Dataset entries:
= = = = =
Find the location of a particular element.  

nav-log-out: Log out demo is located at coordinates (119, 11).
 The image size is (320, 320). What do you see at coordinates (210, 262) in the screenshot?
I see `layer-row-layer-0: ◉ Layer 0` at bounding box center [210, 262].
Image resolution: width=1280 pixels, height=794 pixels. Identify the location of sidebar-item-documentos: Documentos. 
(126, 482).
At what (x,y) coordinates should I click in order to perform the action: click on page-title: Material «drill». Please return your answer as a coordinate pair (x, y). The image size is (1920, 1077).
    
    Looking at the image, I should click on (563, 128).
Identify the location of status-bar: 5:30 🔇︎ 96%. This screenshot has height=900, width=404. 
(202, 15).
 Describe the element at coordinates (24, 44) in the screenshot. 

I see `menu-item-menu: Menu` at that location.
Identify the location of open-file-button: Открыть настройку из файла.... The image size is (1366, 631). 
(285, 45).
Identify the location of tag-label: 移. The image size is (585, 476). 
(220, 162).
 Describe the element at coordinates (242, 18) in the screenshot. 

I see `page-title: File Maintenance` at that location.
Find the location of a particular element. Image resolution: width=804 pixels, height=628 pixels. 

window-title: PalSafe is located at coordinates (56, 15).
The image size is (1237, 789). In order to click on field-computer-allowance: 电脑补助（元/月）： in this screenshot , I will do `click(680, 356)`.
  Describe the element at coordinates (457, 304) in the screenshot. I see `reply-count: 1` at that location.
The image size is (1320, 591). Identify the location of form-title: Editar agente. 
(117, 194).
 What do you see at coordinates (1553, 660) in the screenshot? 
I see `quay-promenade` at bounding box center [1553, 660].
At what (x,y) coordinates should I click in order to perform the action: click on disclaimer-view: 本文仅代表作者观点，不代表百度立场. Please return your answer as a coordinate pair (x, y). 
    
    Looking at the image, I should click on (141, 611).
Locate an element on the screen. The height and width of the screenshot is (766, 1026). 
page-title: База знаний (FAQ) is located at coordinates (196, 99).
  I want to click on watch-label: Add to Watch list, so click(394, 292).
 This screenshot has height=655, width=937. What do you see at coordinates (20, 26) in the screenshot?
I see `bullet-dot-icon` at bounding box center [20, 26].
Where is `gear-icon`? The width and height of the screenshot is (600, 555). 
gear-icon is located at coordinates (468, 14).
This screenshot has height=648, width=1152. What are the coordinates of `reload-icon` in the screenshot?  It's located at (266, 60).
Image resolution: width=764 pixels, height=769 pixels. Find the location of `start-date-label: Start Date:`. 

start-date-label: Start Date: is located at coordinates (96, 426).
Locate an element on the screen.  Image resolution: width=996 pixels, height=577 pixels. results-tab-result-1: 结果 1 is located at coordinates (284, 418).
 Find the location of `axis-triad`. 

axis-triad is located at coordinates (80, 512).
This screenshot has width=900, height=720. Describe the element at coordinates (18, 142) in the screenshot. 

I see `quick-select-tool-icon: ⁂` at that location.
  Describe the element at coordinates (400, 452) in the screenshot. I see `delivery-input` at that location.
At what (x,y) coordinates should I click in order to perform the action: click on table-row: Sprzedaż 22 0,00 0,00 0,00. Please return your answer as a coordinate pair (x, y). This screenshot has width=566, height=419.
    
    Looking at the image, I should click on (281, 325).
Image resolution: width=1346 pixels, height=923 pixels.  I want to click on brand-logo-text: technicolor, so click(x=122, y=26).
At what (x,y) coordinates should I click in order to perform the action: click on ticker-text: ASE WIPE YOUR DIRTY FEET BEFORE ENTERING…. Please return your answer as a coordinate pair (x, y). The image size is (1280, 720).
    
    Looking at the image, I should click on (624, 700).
= = = = =
**EXERCISE GOAL**
Find each line in the dataset entries above that holds the string "text", matching case, and copy those lines.

**ANSWER FOR THIS EXERCISE**
Image resolution: width=1346 pixels, height=923 pixels.  I want to click on brand-logo-text: technicolor, so click(x=122, y=26).
At what (x,y) coordinates should I click in order to perform the action: click on ticker-text: ASE WIPE YOUR DIRTY FEET BEFORE ENTERING…. Please return your answer as a coordinate pair (x, y). The image size is (1280, 720).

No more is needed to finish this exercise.